**Data provided**
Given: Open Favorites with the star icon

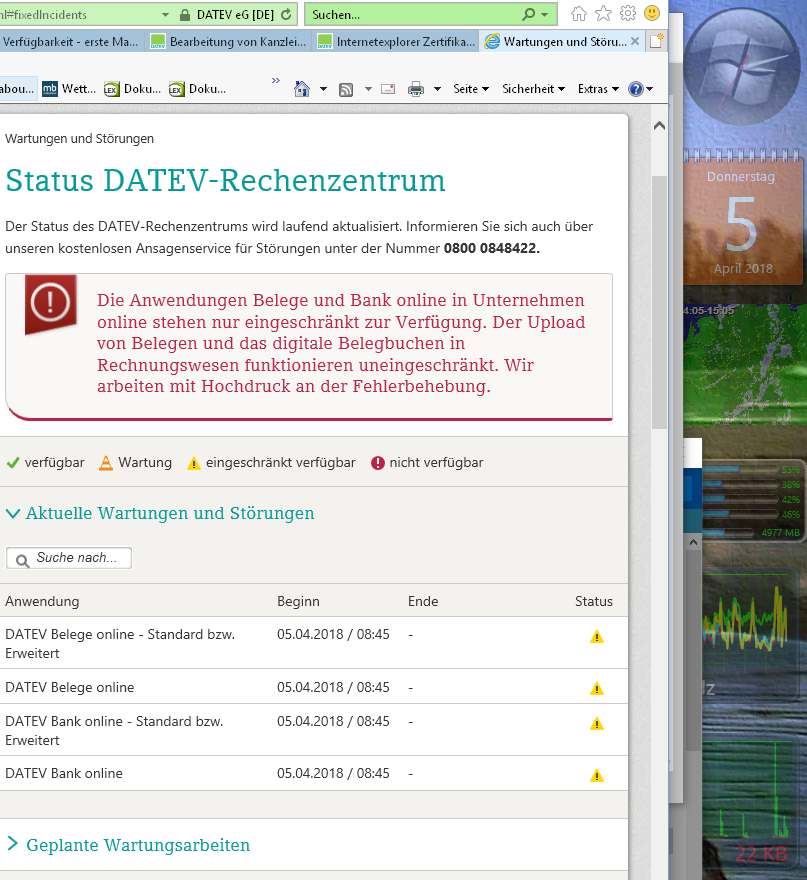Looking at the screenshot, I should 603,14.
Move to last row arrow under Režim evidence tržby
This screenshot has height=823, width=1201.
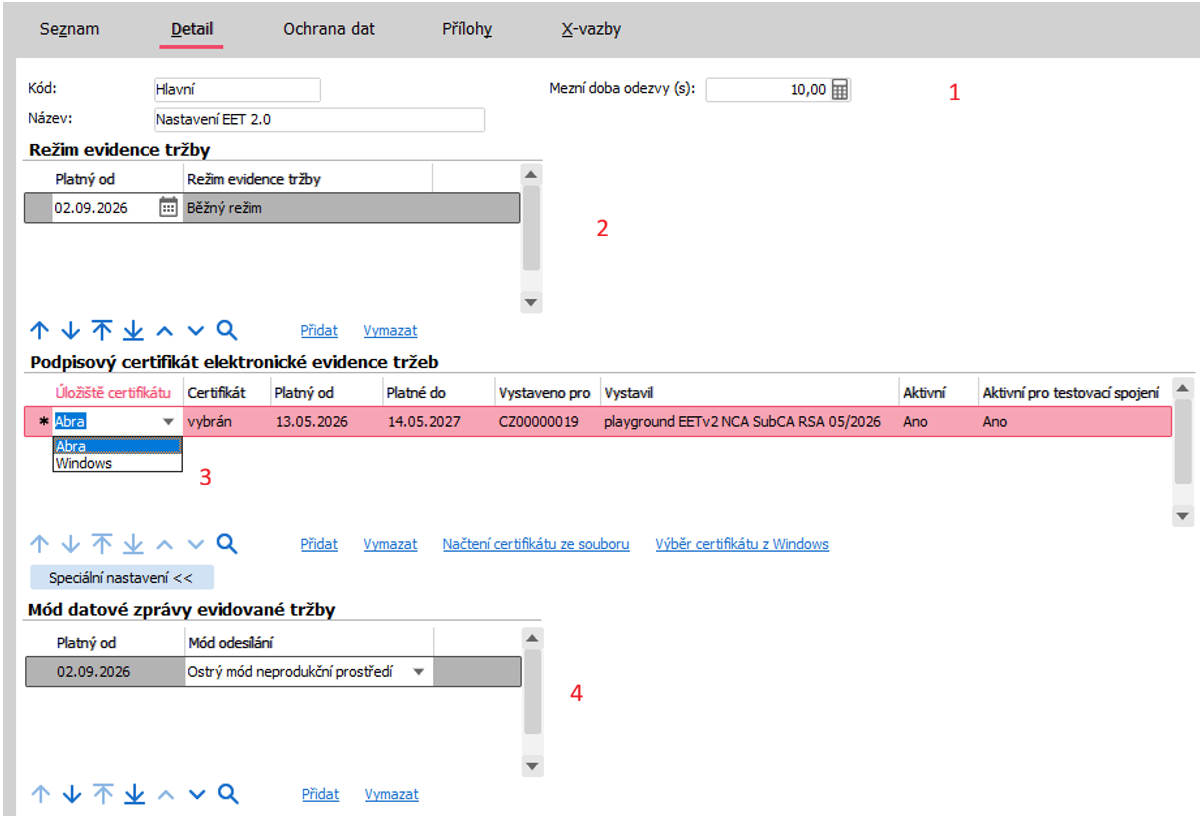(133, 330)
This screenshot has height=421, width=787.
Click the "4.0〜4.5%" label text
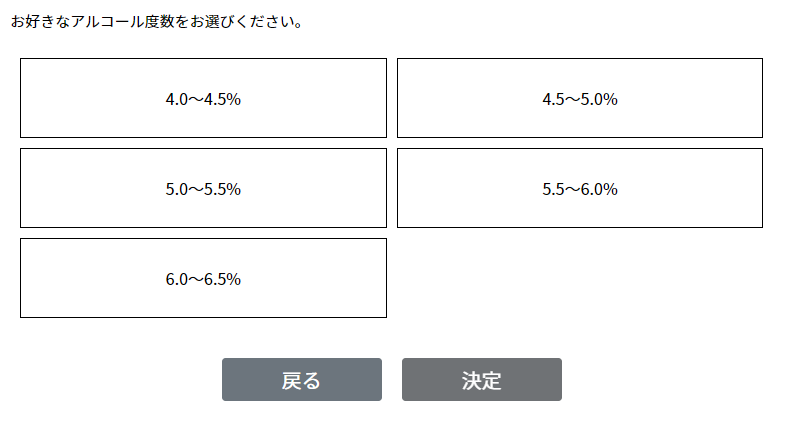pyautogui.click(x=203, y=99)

**Work instruction**
Everything from the line containing "This screenshot has height=421, width=787." through the last line of the listing above must be output exactly, except the pictures.

**Task output**
This screenshot has height=421, width=787.
Click the "4.0〜4.5%" label text
pyautogui.click(x=203, y=99)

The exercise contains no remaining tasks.